Collected data entries:

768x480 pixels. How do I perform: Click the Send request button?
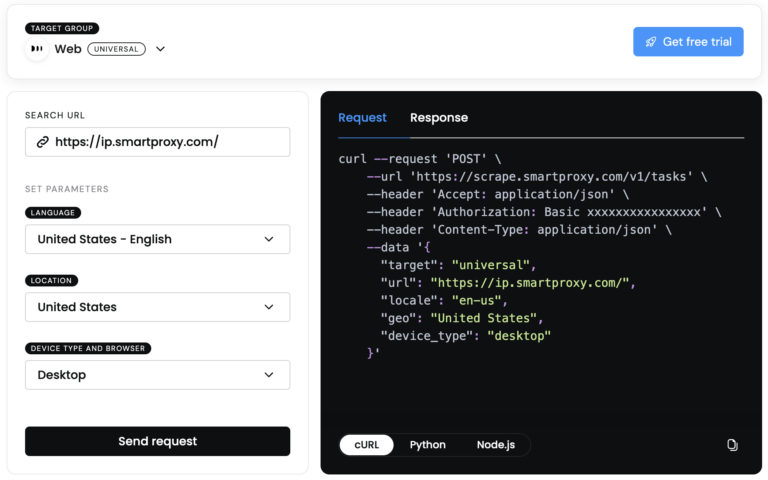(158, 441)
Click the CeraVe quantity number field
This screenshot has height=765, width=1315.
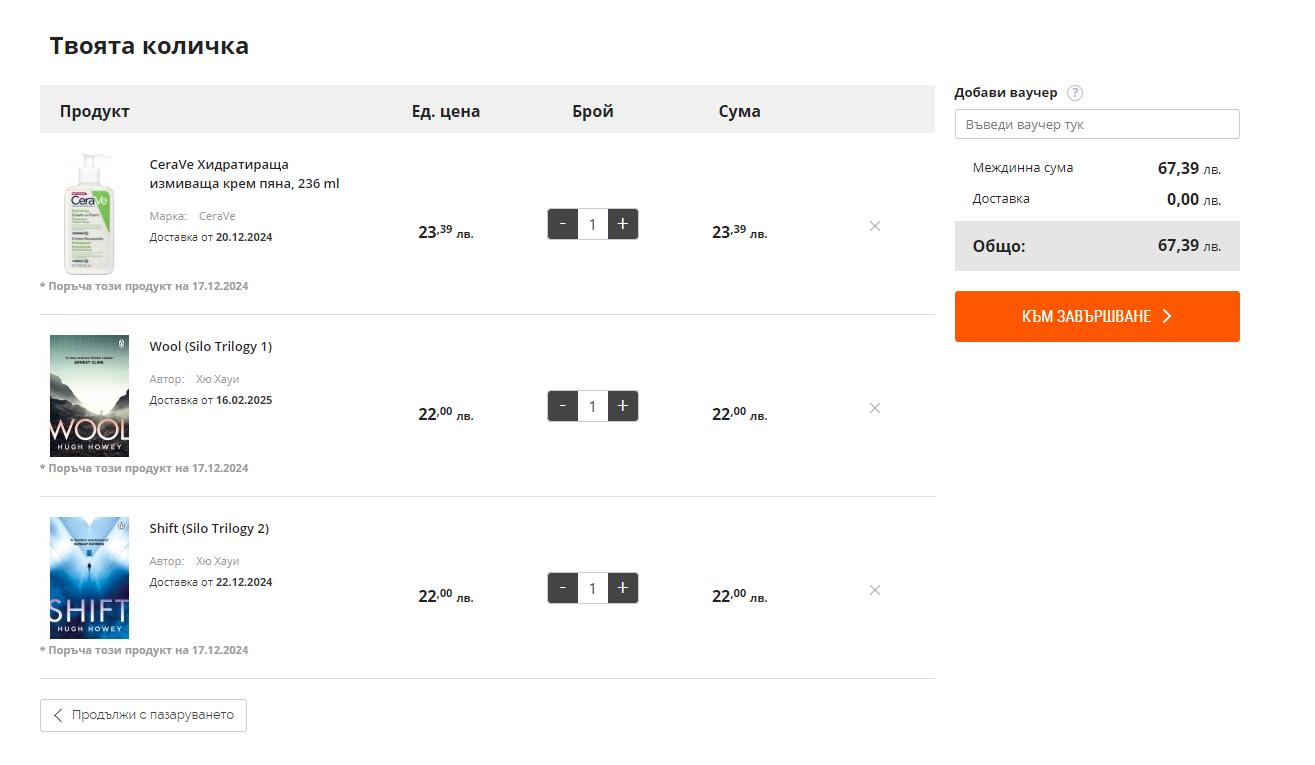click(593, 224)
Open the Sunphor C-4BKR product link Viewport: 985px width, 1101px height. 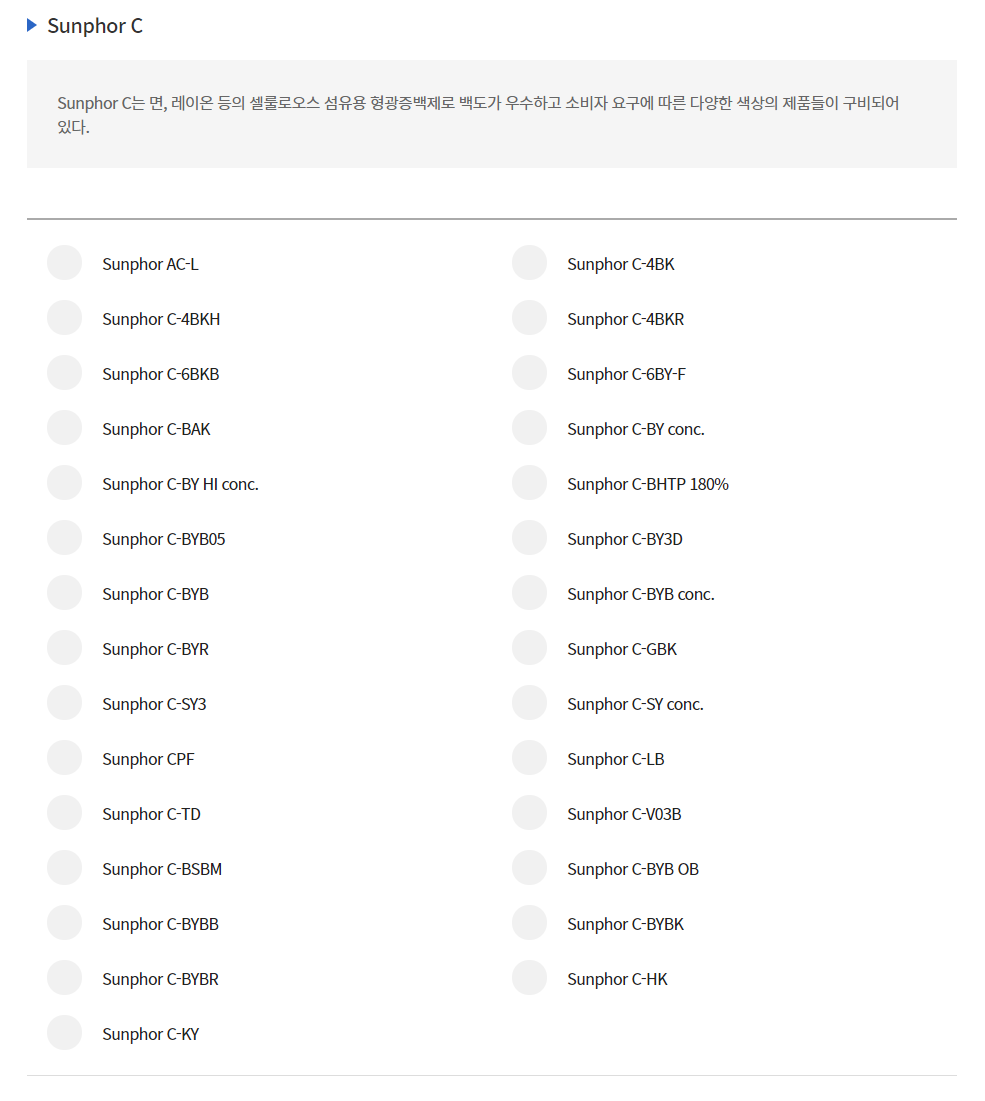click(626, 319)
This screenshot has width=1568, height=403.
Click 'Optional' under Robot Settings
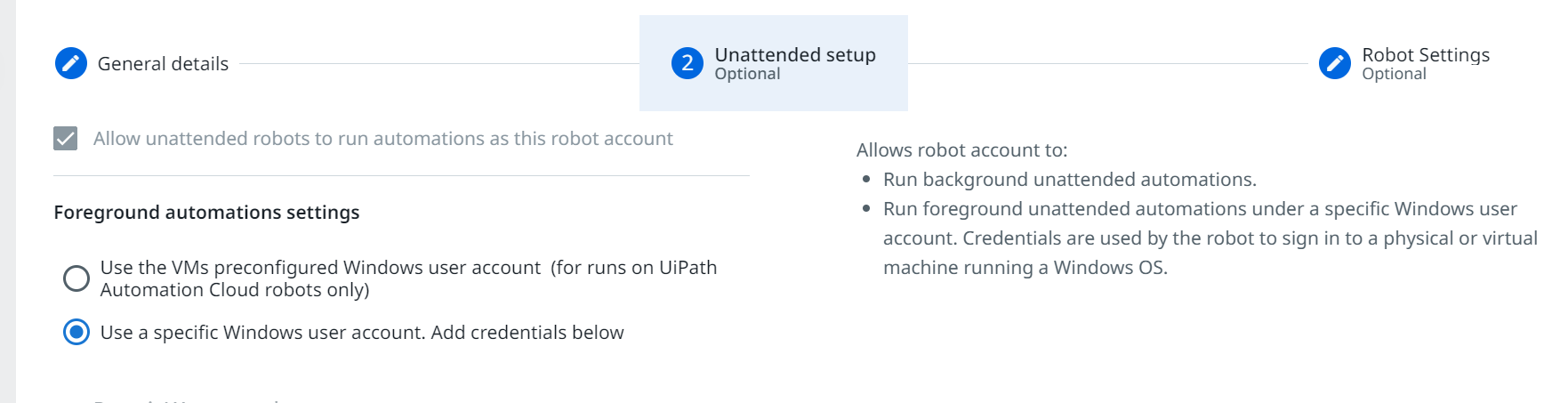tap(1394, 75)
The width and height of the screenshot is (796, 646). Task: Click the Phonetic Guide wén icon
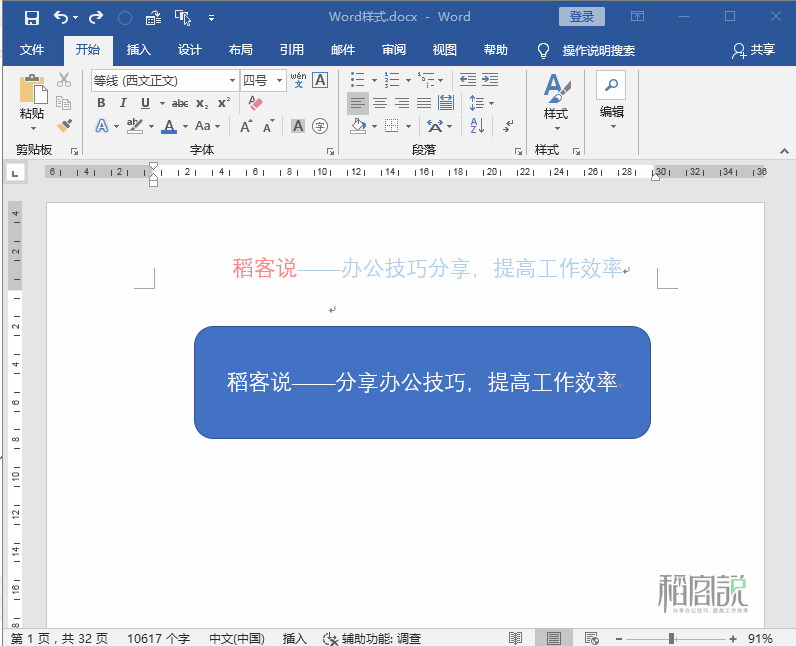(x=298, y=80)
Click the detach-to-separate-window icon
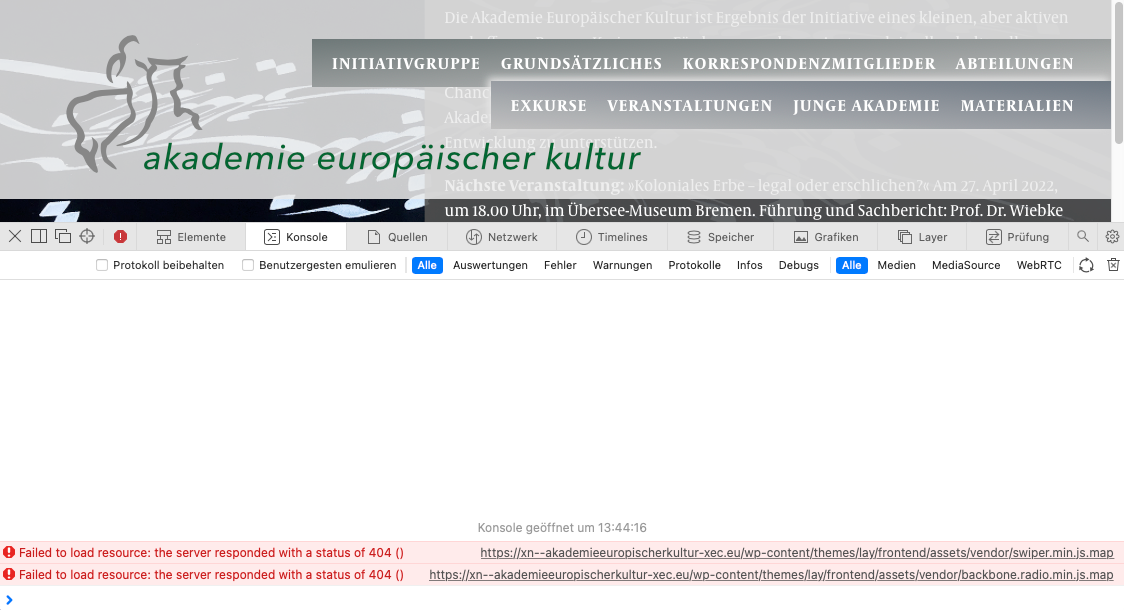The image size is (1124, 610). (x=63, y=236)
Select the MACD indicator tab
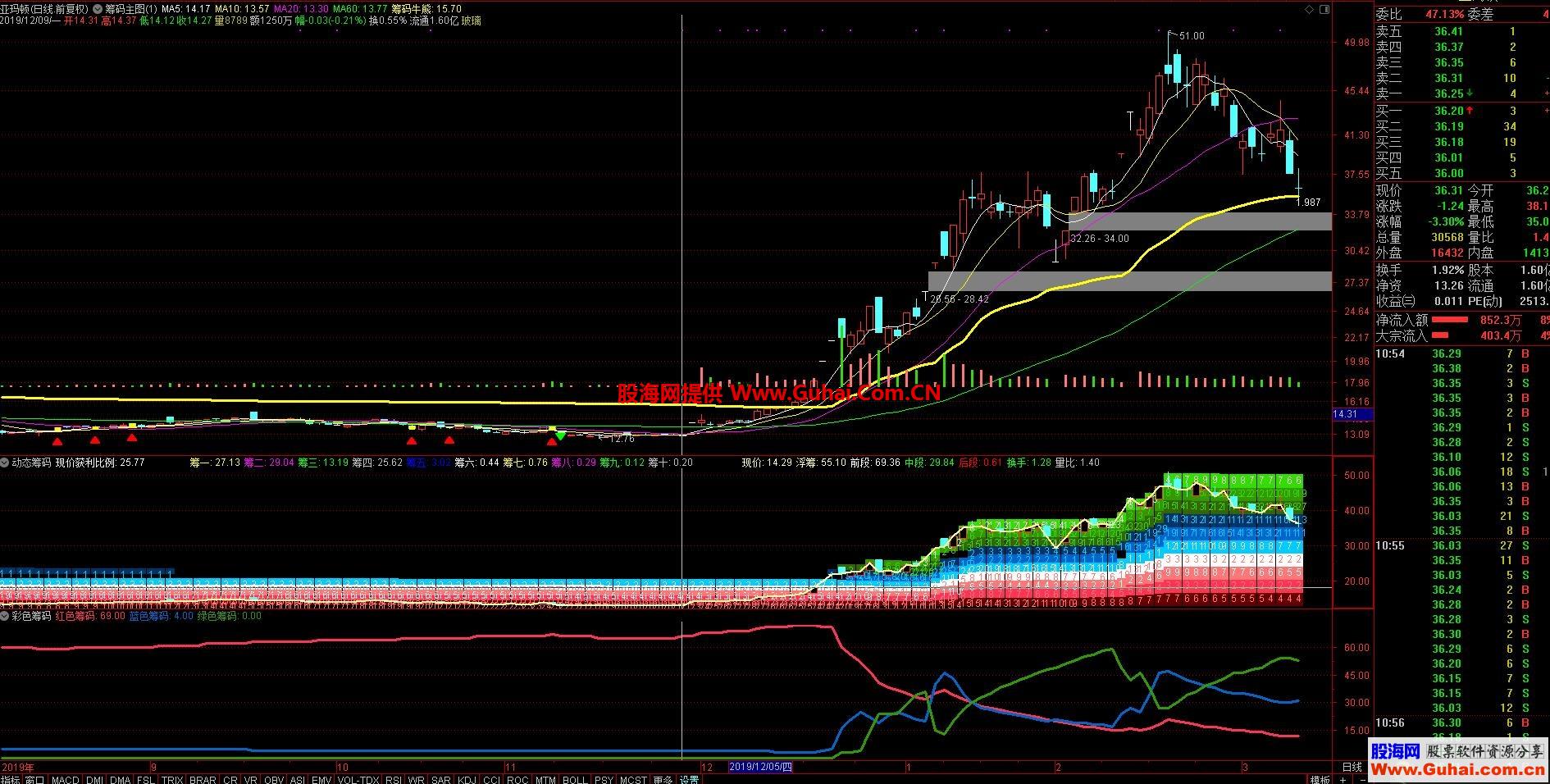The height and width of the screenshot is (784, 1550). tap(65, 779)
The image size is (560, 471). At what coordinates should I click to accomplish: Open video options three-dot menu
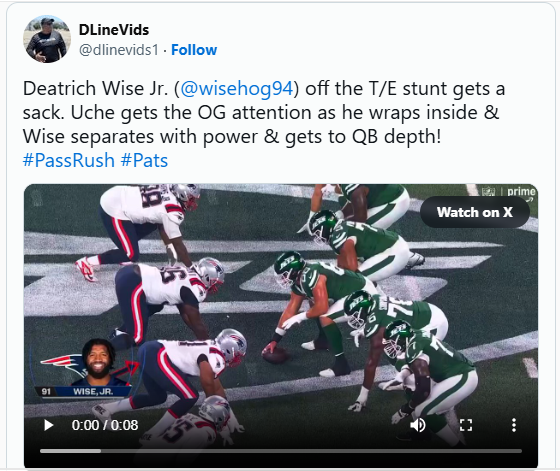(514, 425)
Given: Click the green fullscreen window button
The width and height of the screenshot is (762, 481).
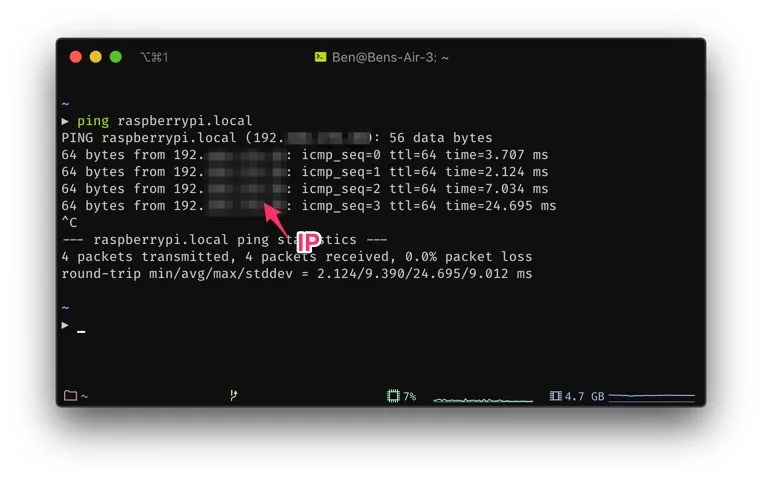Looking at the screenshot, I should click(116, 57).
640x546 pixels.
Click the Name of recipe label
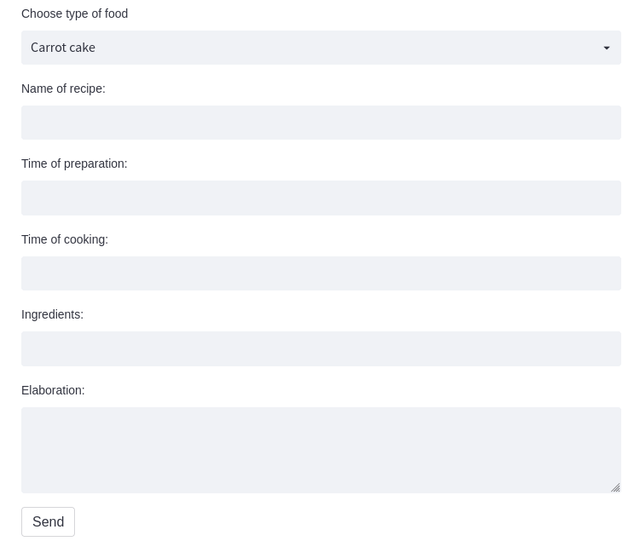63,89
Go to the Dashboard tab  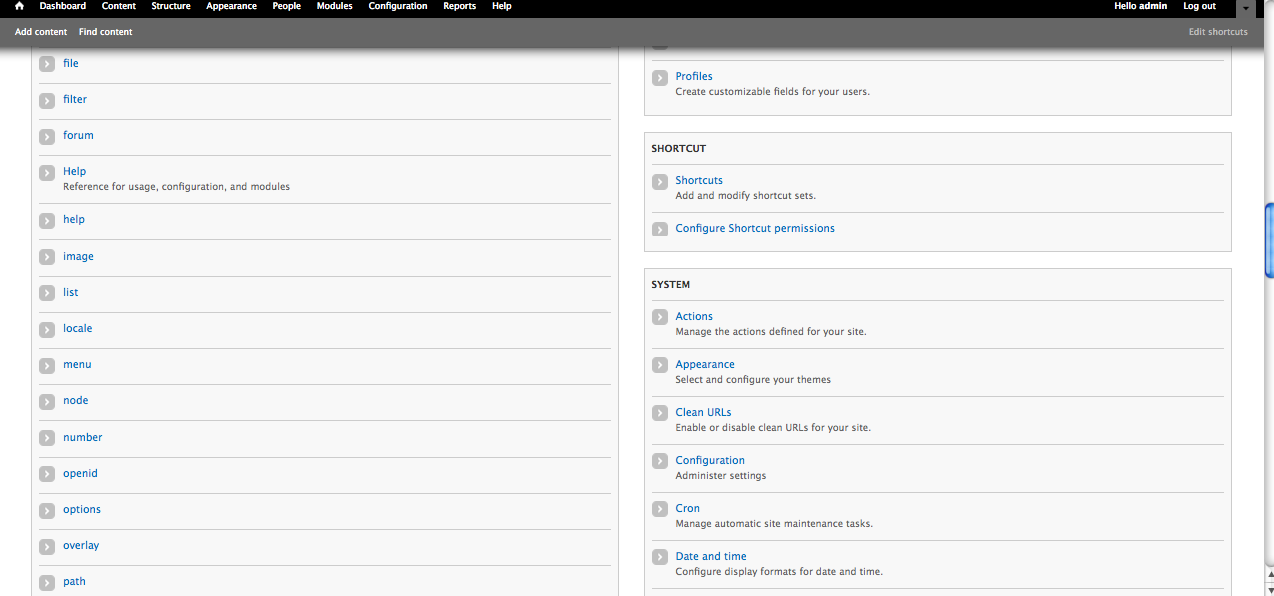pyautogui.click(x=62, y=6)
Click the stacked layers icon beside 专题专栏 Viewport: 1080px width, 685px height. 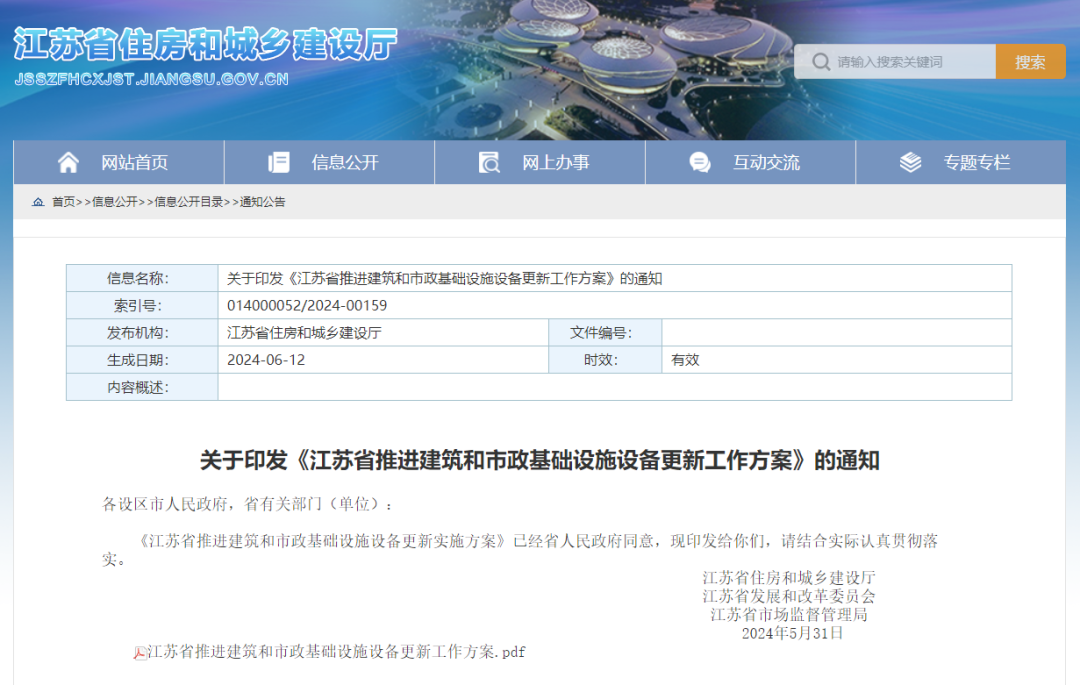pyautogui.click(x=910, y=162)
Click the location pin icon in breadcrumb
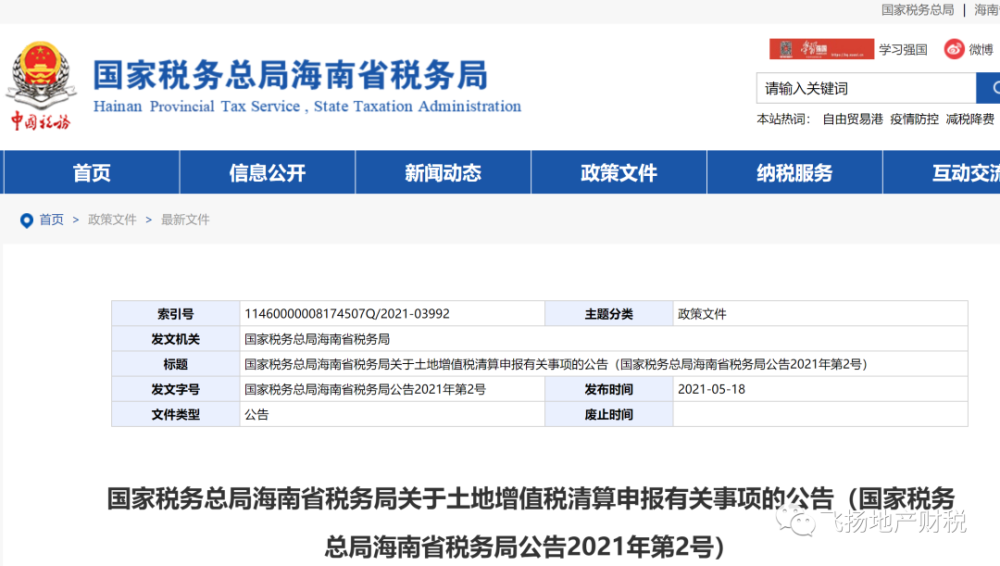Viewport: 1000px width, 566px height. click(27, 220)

→ Brief: Exact copy, pictures excluded: every line above from the one containing "The image size is (560, 471)." to the one containing "640x546 pixels.", inclusive, and nothing more.

→ Result:
The image size is (560, 471). At what coordinates should I click to accomplish: Open video options three-dot menu
(514, 425)
Given: Click the green fullscreen window button
The width and height of the screenshot is (762, 481).
Looking at the screenshot, I should click(116, 57).
640x546 pixels.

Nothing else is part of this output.